▶ **Dataset extract**:
__________

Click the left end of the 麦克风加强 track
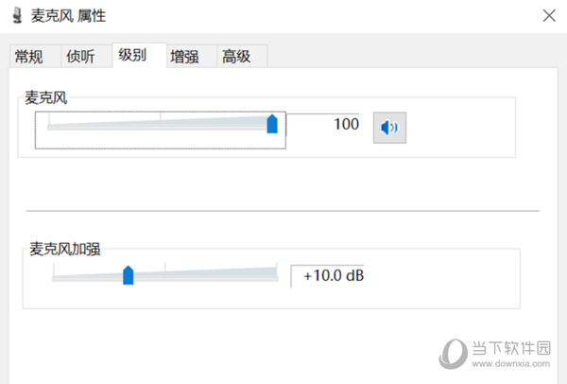The image size is (567, 384). [54, 277]
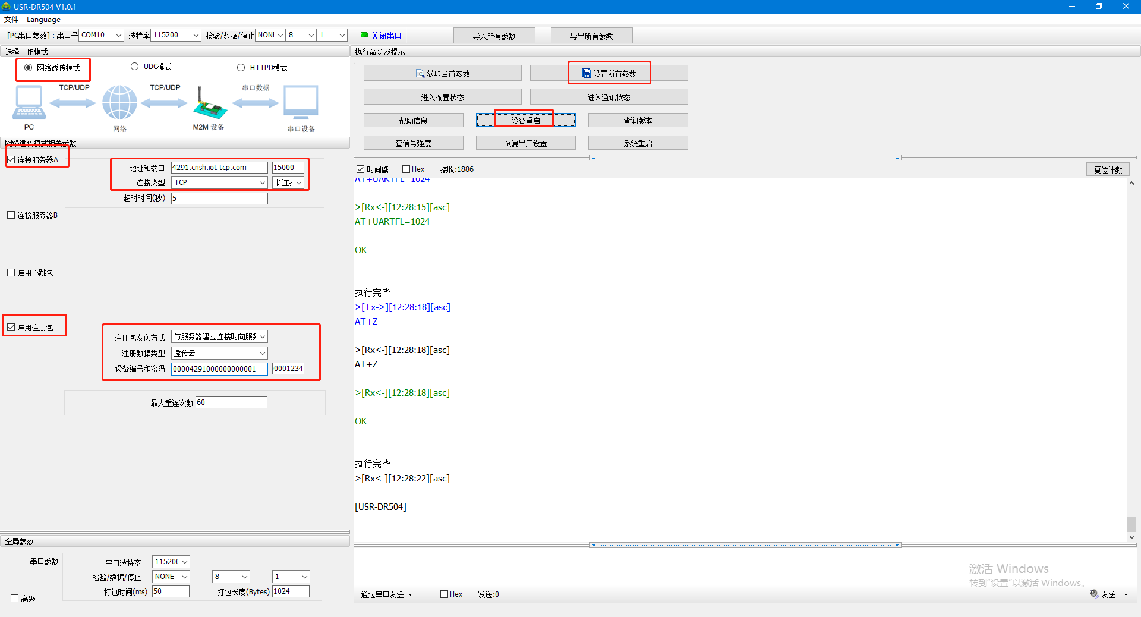Enable the 连接服务器B checkbox
The width and height of the screenshot is (1141, 617).
pos(11,215)
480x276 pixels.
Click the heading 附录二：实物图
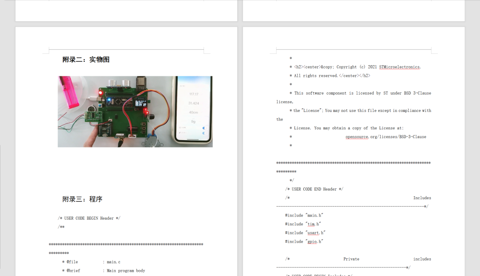(x=86, y=60)
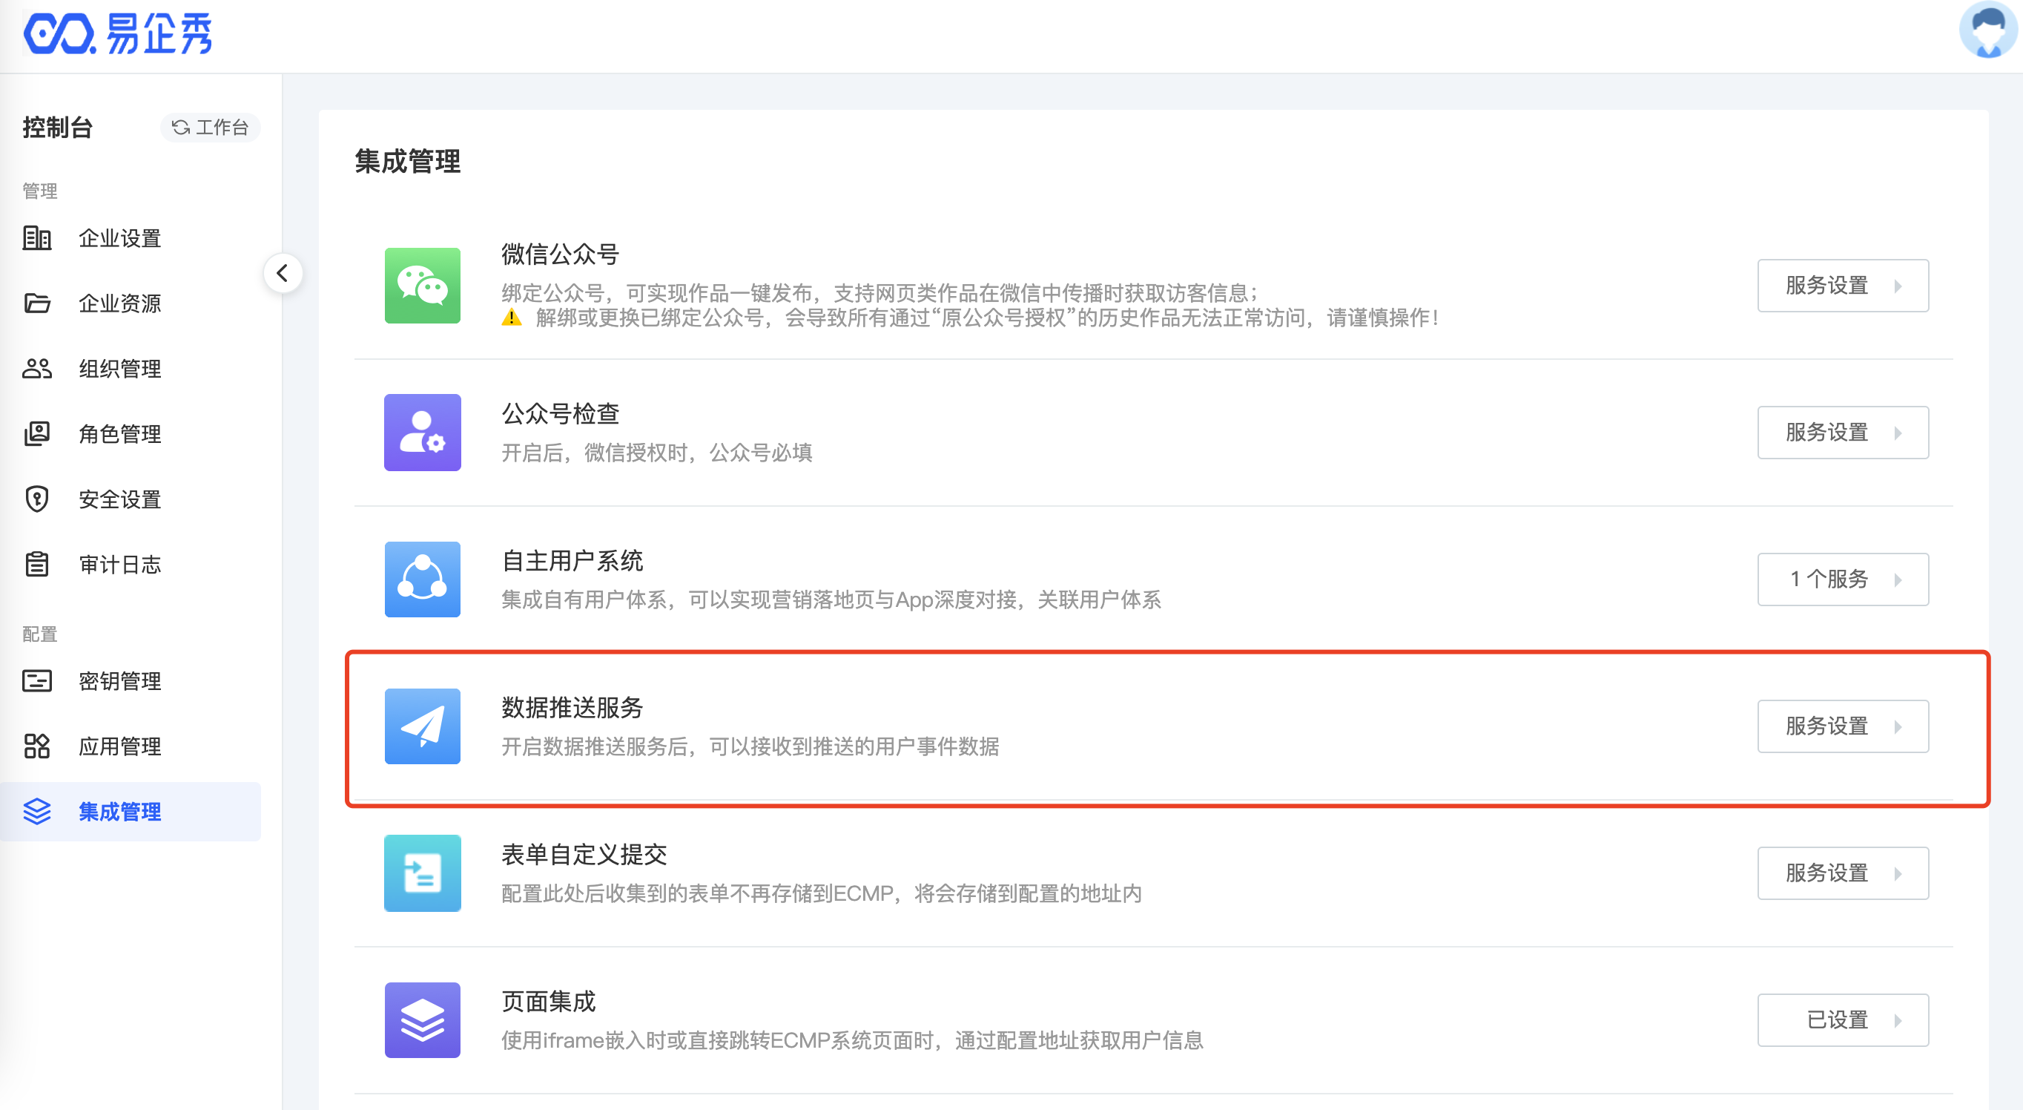Expand the 1 个服务 button

pos(1842,579)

__________

▶ **Exercise details**:
Take every entry and repeat it verbatim, minus the pictures.

▶ **Written solution**:
Click the left end of the 麦克风加强 track
The image size is (567, 384). [54, 277]
Enable the 连接服务器B checkbox
The width and height of the screenshot is (1141, 617).
pos(11,215)
480x276 pixels.
Click the heading 附录二：实物图
(x=86, y=60)
Expand the 1 个服务 button

pos(1842,579)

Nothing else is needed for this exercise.